■ **HOW TO COMPLETE THIS TASK**
In the article about Facebook and bogus health content, who wrote the blog post Facebook published on Tuesday?

■ **EXCERPT PROVIDED**
+-------+
These “treatments” are ineffective at best — and deadly at worst.
There’s an entire spectrum of lies on social media. On one side, there’s the generally inane: Pokémon was designed for Satanists or FCC Chairman Ajit Pai tried to date a porn star.
And then there are lies that have the potential to literally kill.
Falling into this latter category are the spammy “miracle cures” for everything from cancer to autism that spread like wildfire on sites like Facebook. These “treatments” are ineffective at best and deadly at worst. Now, Facebook is finally trying to do something about them.
On Tuesday, Facebook published a blog post regarding the bogus health content that is now pervasive on the site.
“People come together on Facebook to talk about, advocate for, and connect around things like nutrition, fitness, and health issues,” Facebook Product Manager Travis Yeh wrote in the post. “But in order to help people get accurate health information and the support they need, it’s imperative that we minimize health content that is sensational or misleading.”
+-------+
[Data items]
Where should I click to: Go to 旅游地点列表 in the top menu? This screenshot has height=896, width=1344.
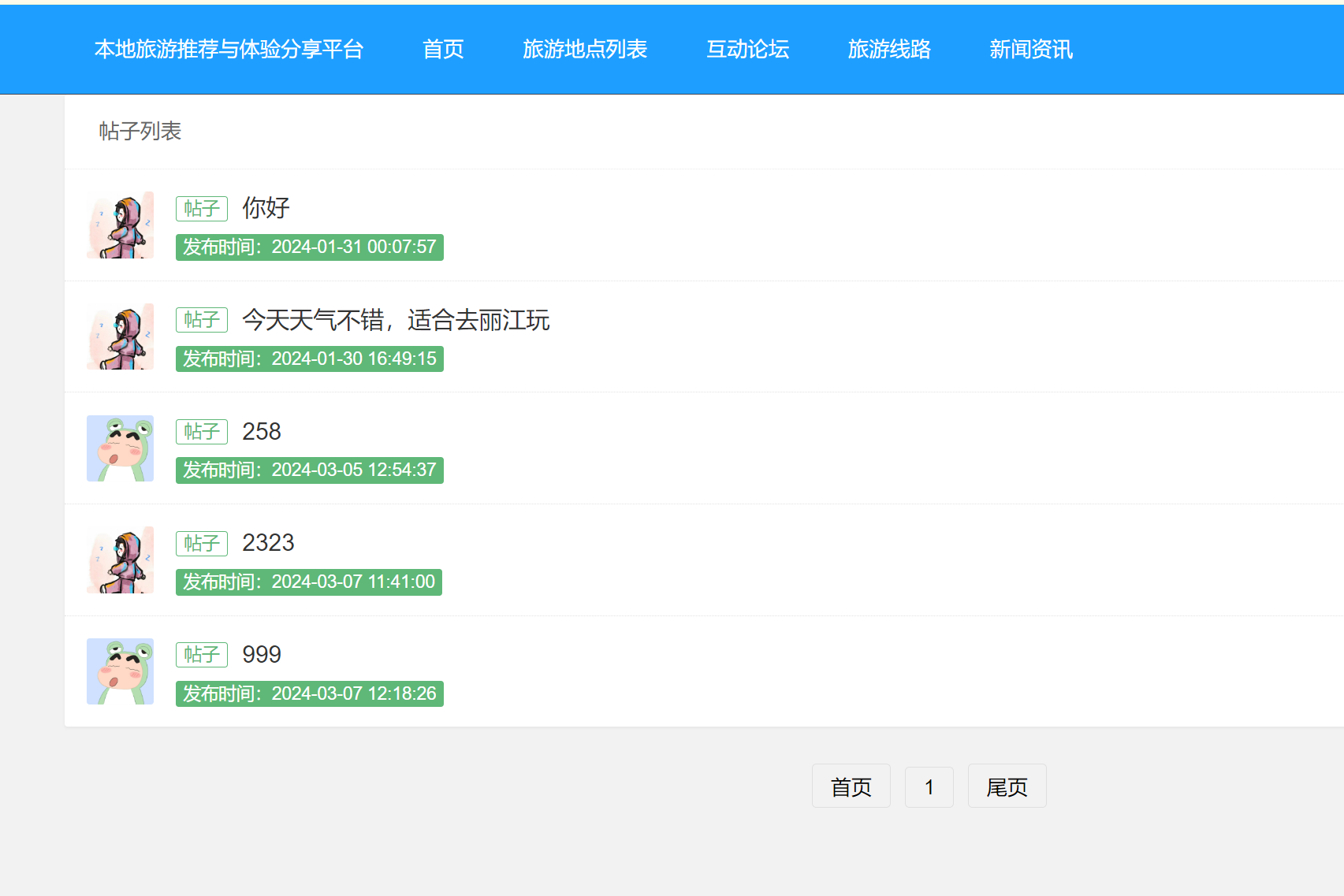[585, 50]
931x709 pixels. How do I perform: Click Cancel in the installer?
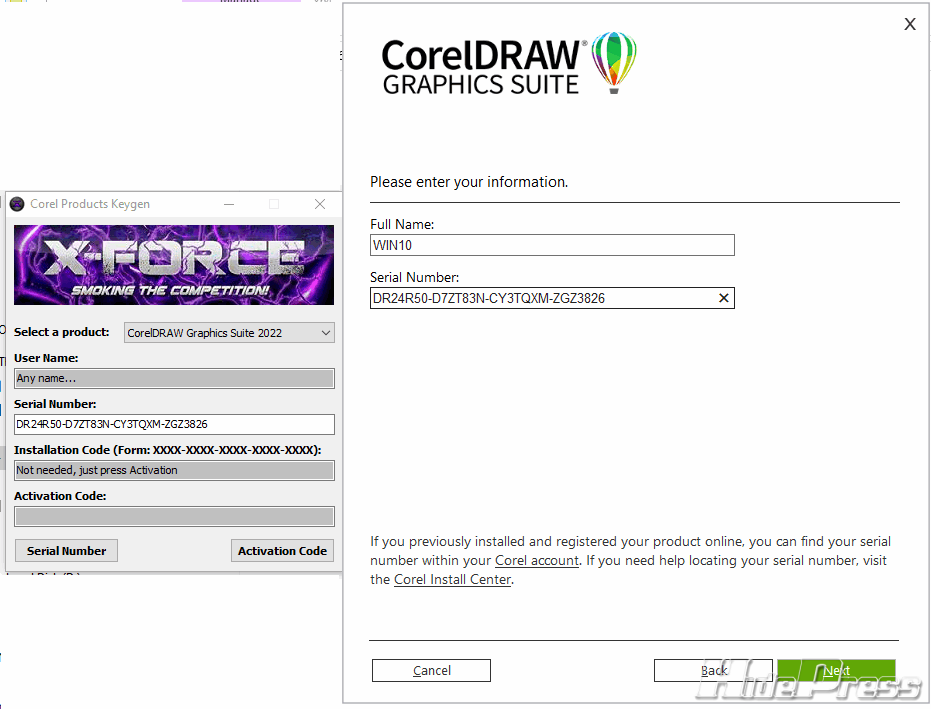pyautogui.click(x=431, y=670)
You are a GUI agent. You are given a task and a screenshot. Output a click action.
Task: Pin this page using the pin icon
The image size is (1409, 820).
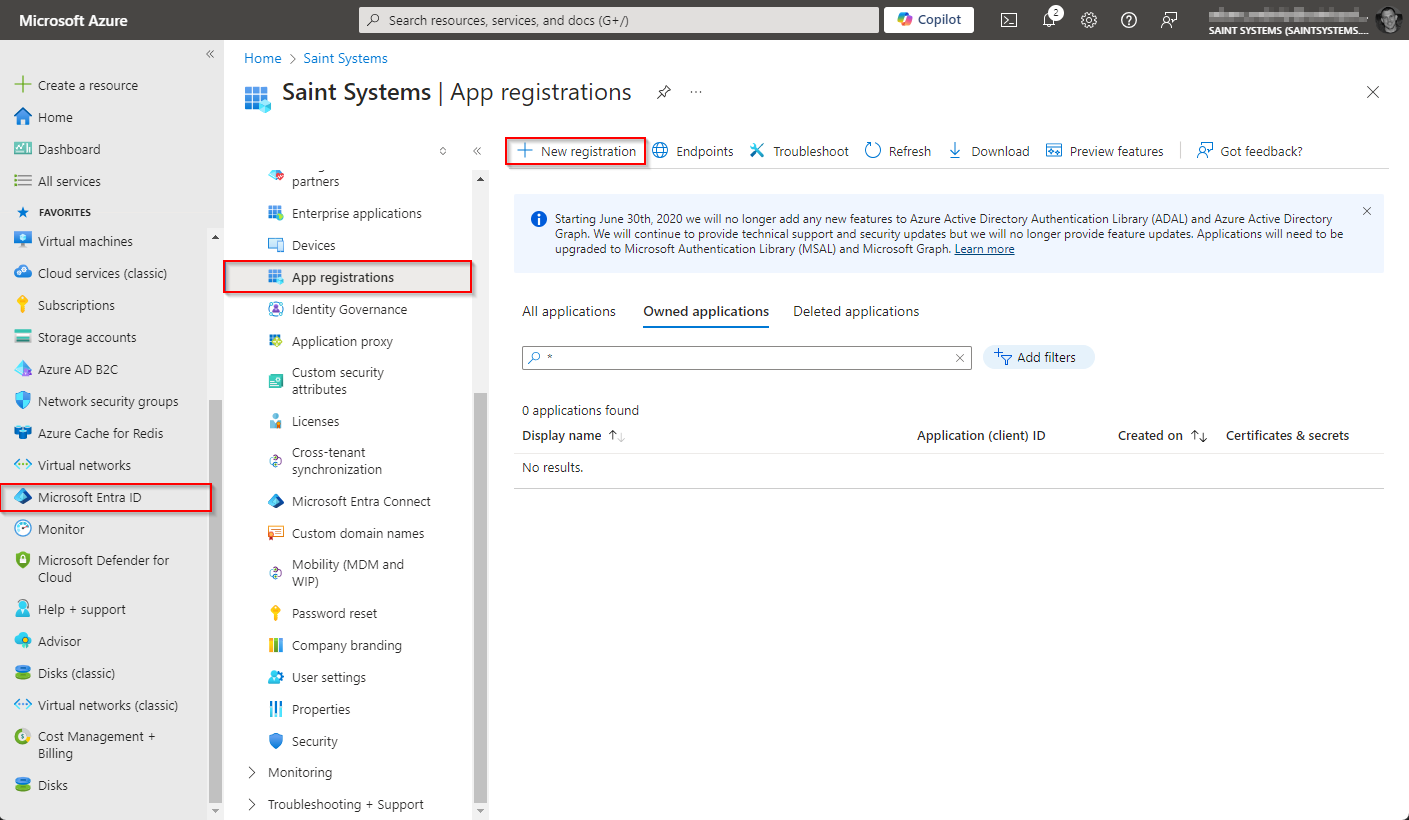663,91
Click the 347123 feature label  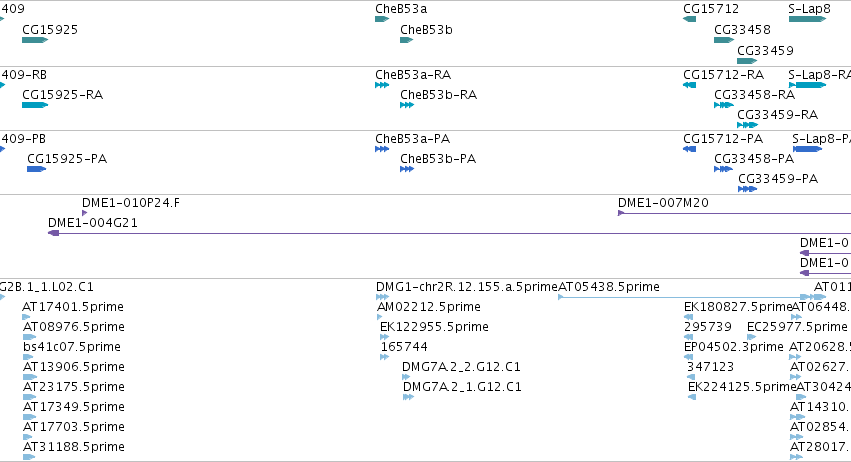[710, 366]
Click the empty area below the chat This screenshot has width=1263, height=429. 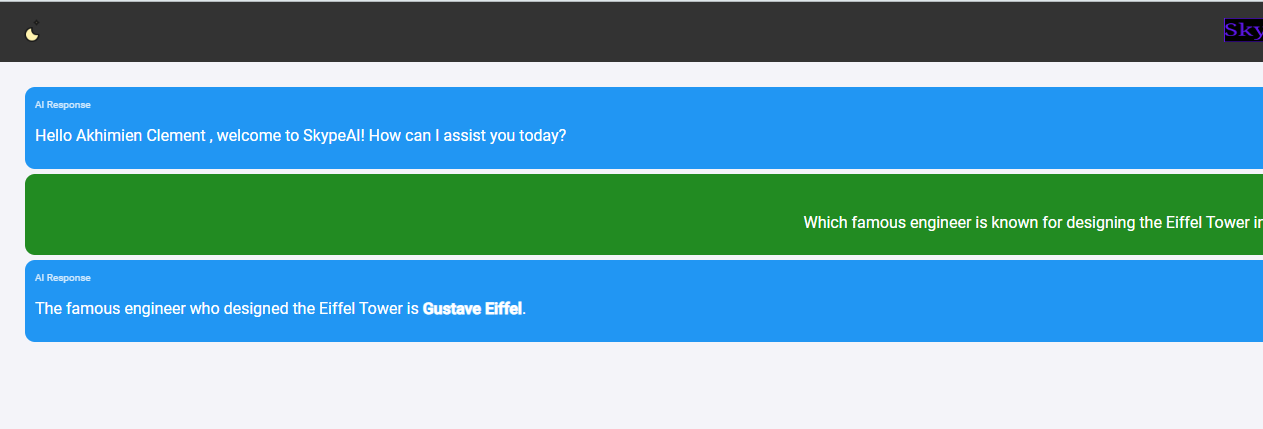coord(631,386)
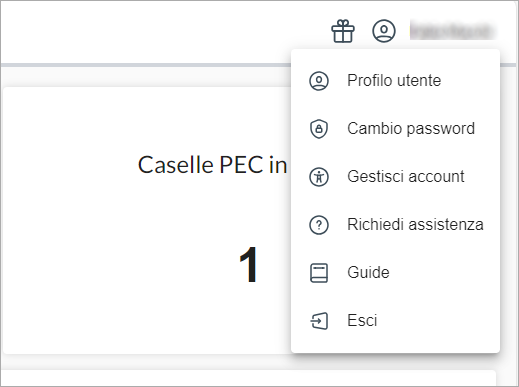519x387 pixels.
Task: Click the Caselle PEC heading text
Action: tap(212, 165)
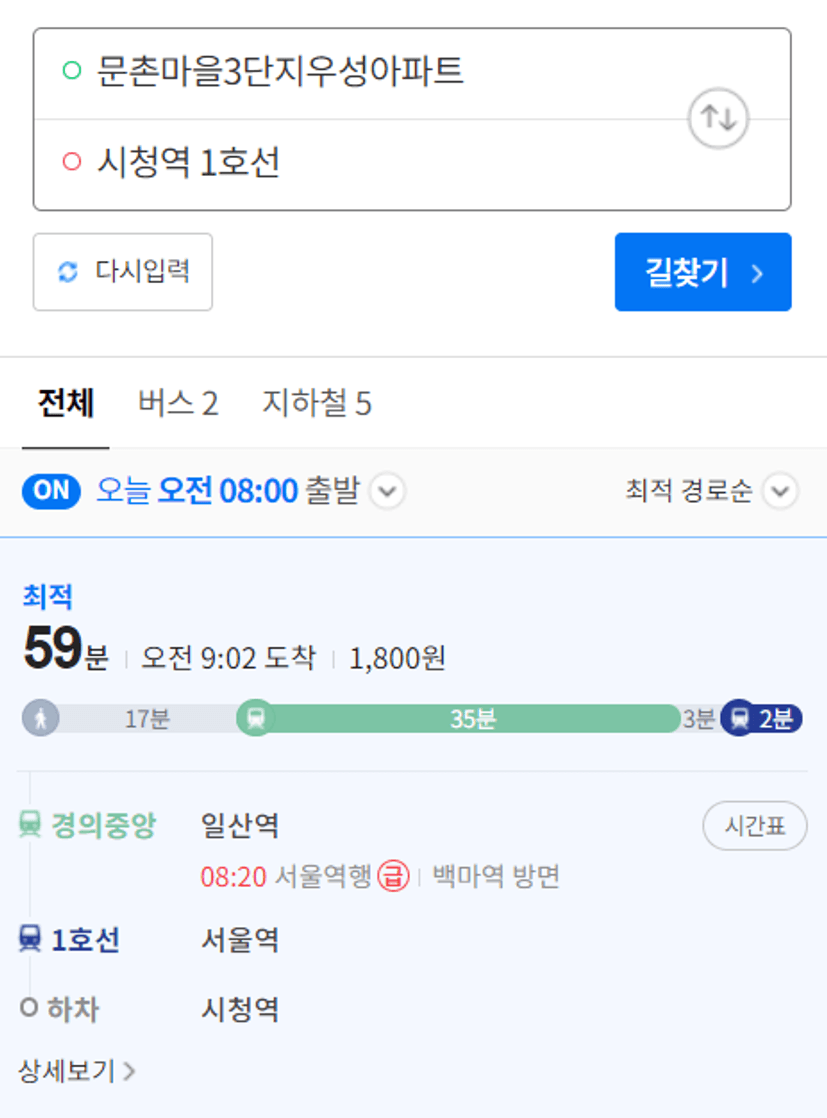Swap origin and destination with arrows icon
This screenshot has height=1118, width=827.
point(718,118)
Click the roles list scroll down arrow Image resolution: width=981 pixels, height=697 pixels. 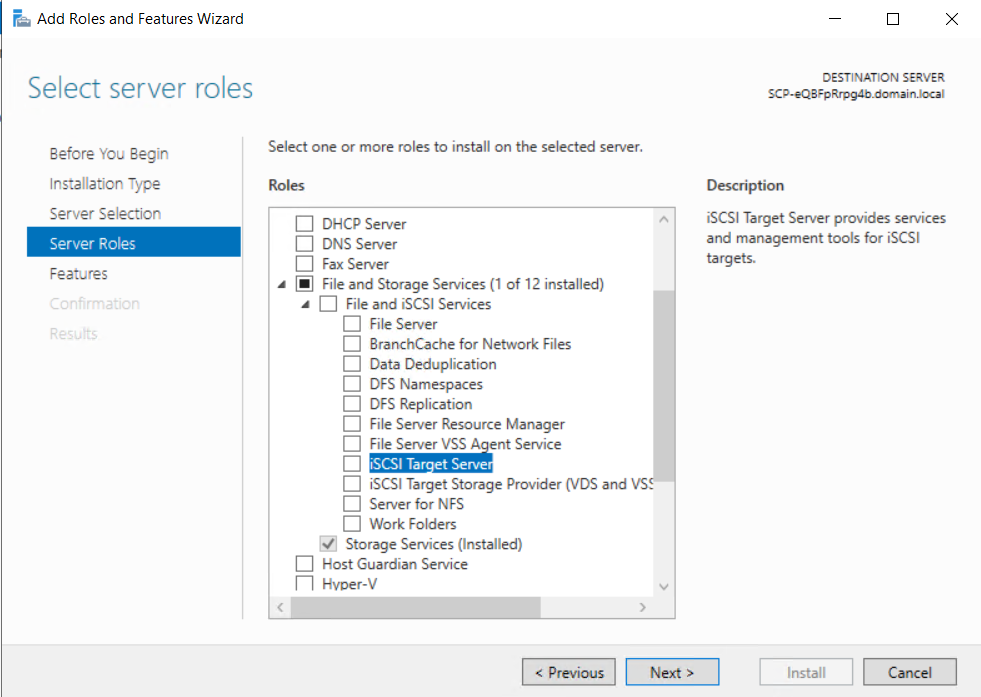(x=664, y=586)
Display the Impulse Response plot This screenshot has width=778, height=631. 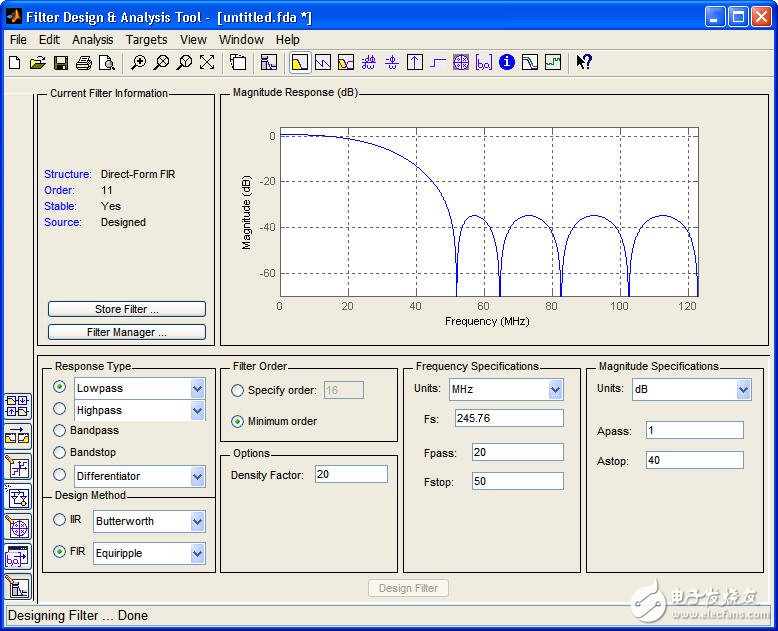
+-------+
■ **RESPONSE BELOW**
Facebook Product Manager Travis Yeh